The most affected locations are the hands, knees, hips and spine, although the decrease in estrogen mainly affects the knee. In this regard, the Collegiate Medical Organization concludes in a report that different studies have shown that prolonged estrogen administration acts as a protective factor in the incidence and progression of knee osteoarthritis in postmenopausal women.
Moderate physical exercise is very beneficial and advisable at all stages of life. Practicing sports is good for our joints. Strong muscles help to unload the joints better absorb shock and protect us from ligament and tendon injuries. However, when sport is performed at very high intensity levels it can cause premature wear of the joints. Taken to extreme limits, exercise can act as a pathological agent on the musculoskeletal system, generating trauma that leads to multiple injuries and osteoarthritis.
Therefore, if you practice high performance sports you must pay special attention to your joint health. As an example, athletes who practice soccer, basketball, boxing, hockey, wrestling or lifting or throwing weights (impact sports), develop more osteoarthritis than long distance runners.
According to a study on chondroprotection in sport by doctors Pedro Guillén and José Mª Vilarrubias, elite soccer players have 15.5% knee osteoarthritis, compared to 3% in non-professional players. Sports that apply higher levels of strength such as boxing, weightlifting and wrestling also imply very high risk of osteoarthritis.
Practicing sports is healthy but it must be done in a responsible way so as not to take the body to its limit and avoid mobility problems in the future. It is very important that the athlete dedicates the necessary time to warm up and recover before and after performing high intensity physical exercise.
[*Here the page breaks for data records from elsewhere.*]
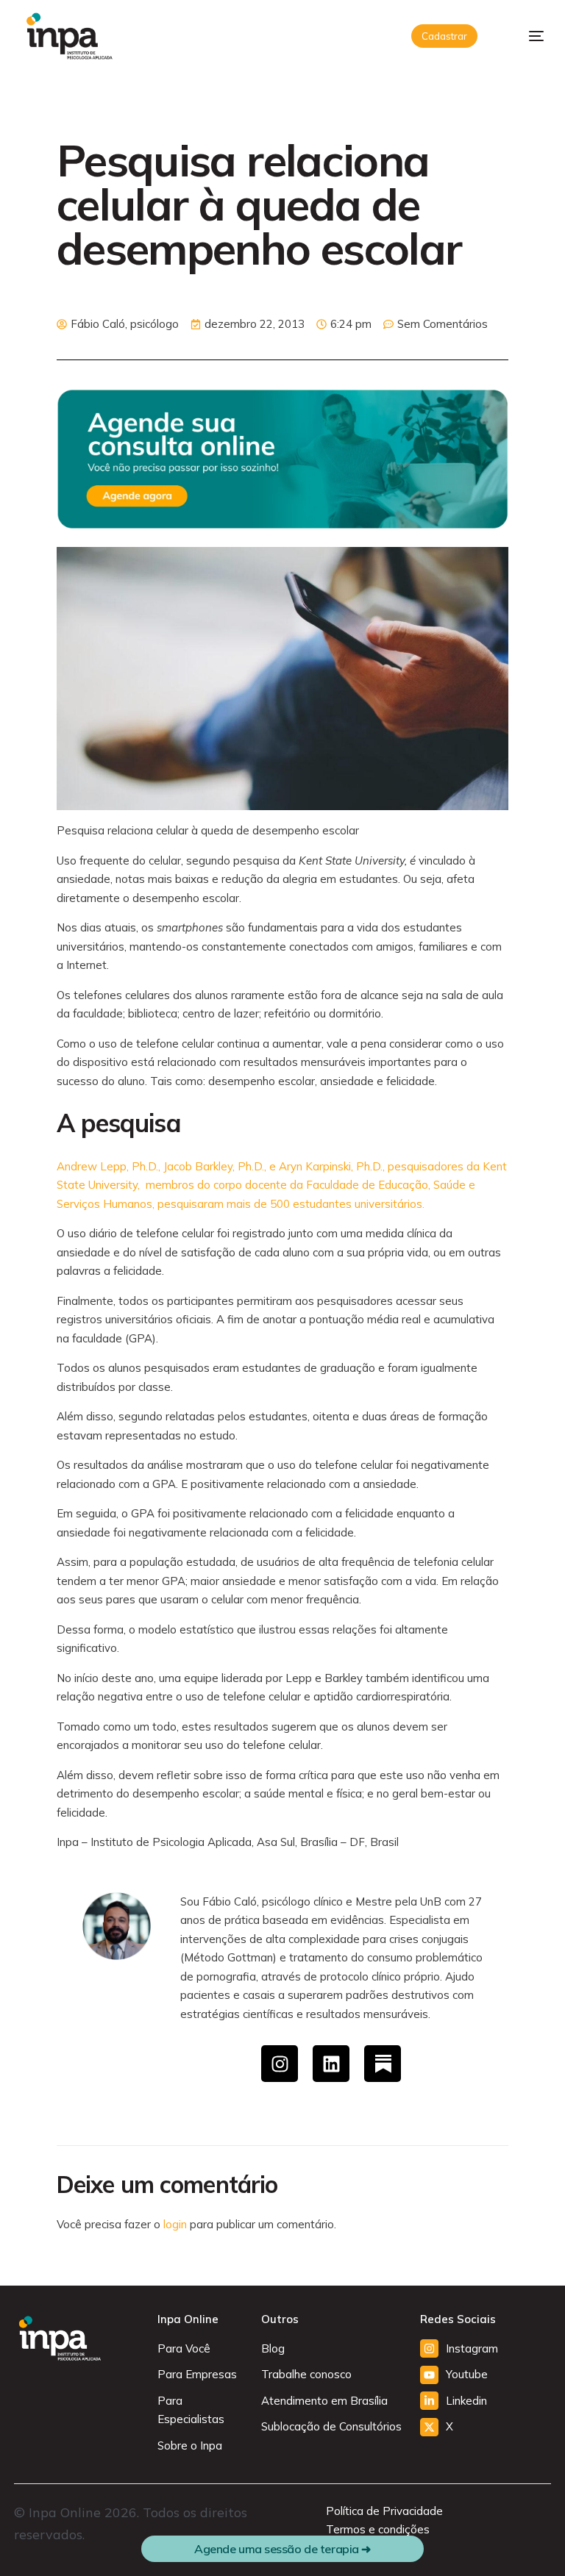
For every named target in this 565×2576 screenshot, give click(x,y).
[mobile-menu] (524, 36)
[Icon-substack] (382, 2063)
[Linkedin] (331, 2063)
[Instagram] (279, 2063)
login (175, 2224)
Young people are the most vulnerable population and the group in which we have to invest more time and make more educational effort. Joint protection should start from childhood by recommending appropriate rules and advice to follow since these healthy habits can avoid many ailments in the future.
Today, childhood obesity is one of the great challenges of society. In Europe, one in three 11-year-old children are overweight or obese and more than 60% of these children will be overweight at an early adulthood. Bearing in mind that obesity is one of the main risk factors for osteoarthritis, which damages joints and limits mobility, it is important to make children and young people aware of the need to acquire healthy lifestyle habits that provide them with a life free of joint problems.